Following the signing of the Riyadh Agreement last November, there was a false optimism amongst the ranks of Saudi officials that the Hadi government and the STC would be able to form a coalition government and establish their authorities against the Houthis. Such expectations proved to be rather unrealistic as the two parties were unable to reach a compromise, and in April 2020, the STC declared its self-rule. Despite that, last summer, the southern separatists reaffirmed their commitment to the process, following efforts by Riyadh to reinvigorate the implementation of the Agreement. However, it was evident that the government had little to offer to the STC and that the 6 ministerial cabinets that would be appointed would have little impact compared to the possibility of independence and self-rule. [2] The STC has engaged in a limbo between its decision to cooperate with Hadi and following its own path. In late August, the southerners withdrew once again from the Agreement due to the resumed fighting in the southern Abyan governorate and the collapse of public services in the area, where public officers remained unpaid by the central government for six months.[3] These efforts were also hindered by internal divisions in the southerners’ camp. In areas where local identity plays a greater role than central authorities, even the STC had little leverage. While in northern Hadramawt, the main STC-leaning force is the UAE-backed Elite Hadrami Forces, locals were also organized around two opposing fronts: the Hadramawt Inclusive Conference which is pro-unity and Fadi Baoum’s Supreme Hirak Council and the Revolutionary Council of Al-Hirak in the southern cities of Mukalla, Shabwa and Aden.[4] Saudi Arabia also has a stronghold in the area as it was proved in 2015, when 95 sheikhs from local tribes signed a petition demanding Saudi Arabia to annex Hadramawt, Mahra and parts of Shabwa, following Saudi encroachment in neighboring Mahra.[5] Thus, although the Agreement was aimed at bringing together the government and the southerners, it was ignoring conditions on the ground and more powerful local actors, with agendas conflicting to the STC and little incentive for cooperation.

Looking into the “unclaimed” governorates, Marib has been characterized by many as the key to the end of the war as it would lead to the complete control of the northern parts of Yemen by the Houthis, it would expose the inability of the government to support its allies and it would hinder the political process led by the UN. Taking over Marib would also create a path for the Houthis to the east and provide an easy road to the area’s oil refinery and to Al-Mahra, Hadramawt and Shabwa. All the above justify the interest of the Houthis, who launched an attack on the governorate in early 2020, with fighting persisting to this day. Since the beginning of the war, Marib and its leading tribe, the Murads, who are dedicated Sunnis and are thus strongly opposed to the Zaydi movement, was able to largely maintain its independence from both sides and sustain its structures, while benefitting from its oil and gas revenues, which also posed a temptation to all conflicting parties interested in taking advantage of the governorate. The Hadi government relied on the Murad’s resentment towards the Zaidi movement and forged a –yet unstable alliance- with the tribe in order to take Marib under its own control. This alliance proved rather difficult to maintain as the central authorities were unable to respond to the demands of the Murads during the infighting in Marib. In turn, the tribe withdrew its troops supporting governmental forces across Yemen in order to strengthen their position in their own lands.[6] When in September the Houthis attacked and easily took over areas in the northwest and south of the governorate, it was evident that the balance had shifted. This attack resulted in the takeover of the southern city of Rahabah with an agreement signed between tribes from the Murad confederation and the Houthis. The deal was an indication of the dissatisfaction within the governmental alliance due to the inability of the government to address people’s expectations and a symbolic move signaling that, for the tribes, maintaining their sovereign rule was more important than good relations with central authorities. Developments in the area shed light on the weaknesses of the government and the Saudi-led coalition, which failed to support their tribal allies.[7]

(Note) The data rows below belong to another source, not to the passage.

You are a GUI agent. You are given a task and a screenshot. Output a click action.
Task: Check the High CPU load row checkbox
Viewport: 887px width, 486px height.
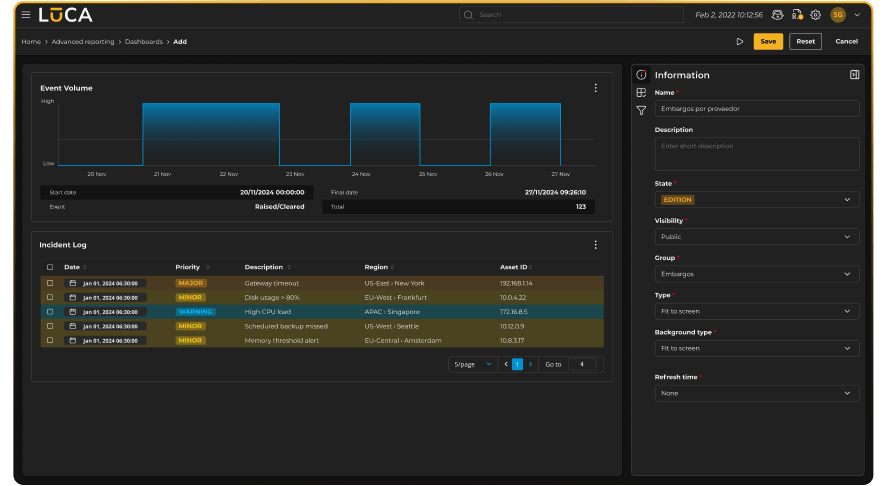(50, 312)
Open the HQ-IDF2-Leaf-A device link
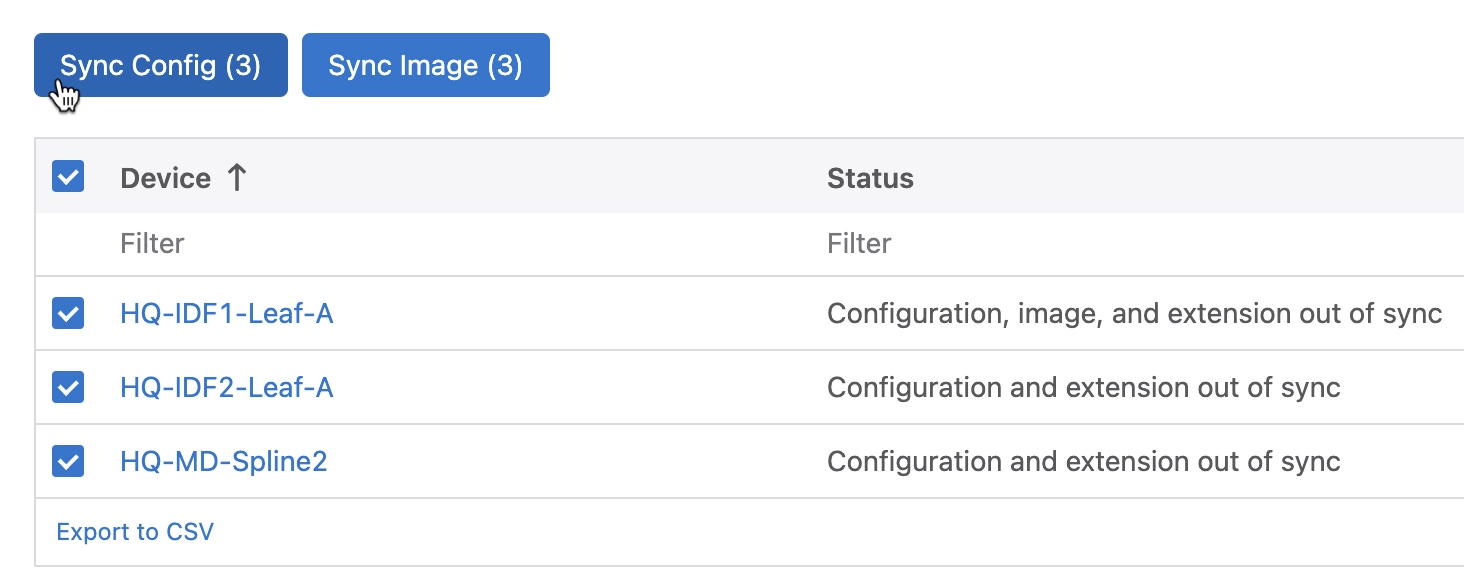Viewport: 1464px width, 580px height. (226, 387)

Marib has been particularly important for the evolution of Saudi involvement in the area as losses in the governorate have led to the dismissal of Saudi commander Prince Fahd bin Turki and the gradual disengagement of troops from the area, which in turn move to the southern borders of Saudi Arabia with Yemen.[8] The war of attrition that is currently taking place in the governorate has been a clear indicator for Riyadh that the final outcome of the war would be decided on a local level and the withdrawal of the troops to the country’s borders shows that Riyadh is finally coming to terms with the fact that there are limited gains in the conflict and has failed to turn it to its flagship in the race for the leadership of the Gulf.

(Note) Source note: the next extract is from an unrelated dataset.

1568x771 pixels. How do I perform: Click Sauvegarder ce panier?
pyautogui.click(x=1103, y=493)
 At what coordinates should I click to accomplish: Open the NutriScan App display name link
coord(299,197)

The situation is similar, yet even more complex in the south-west Taiz governorate, where the anti-Houthi front is further divided. While Islah holds the lion’s share when it comes to influence in the governorate, its authority is disputed by forces of Tareq Saleh that control the coastal areas of the governorate as well as several other local actors. Tareq Saleh’s Giant’s Brigades and National Resistance Forces that have developed across coastal Taiz and south Hudeydah enjoy the support of the Emiratis, who also provide assistance to the renowned Nasserist-leaning 35th Armored Brigade controlling Al Hujariah in the south and Salafi Abu Al-Abbas Brigades in the west of the governorate. What is most interesting regarding Taiz, is that its diversity of local actors has drawn different Gulf states that aim to increase their influence by aiming to smaller forces, yet holding more power at a local level. Besides the U.A.E., Qatar along with Oman support Sheikh Hammoud Al-Mekhlafi, an Islahi who resides between Istanbul and Muscat and recently called for troops to capture Taiz city from Houthi forces. Al-Mekhlafi is considered a threat by both the U.A.E. and Tareq Saleh, while his claims were also condemned by Islah in an effort to appease Saudi Arabia.[9] 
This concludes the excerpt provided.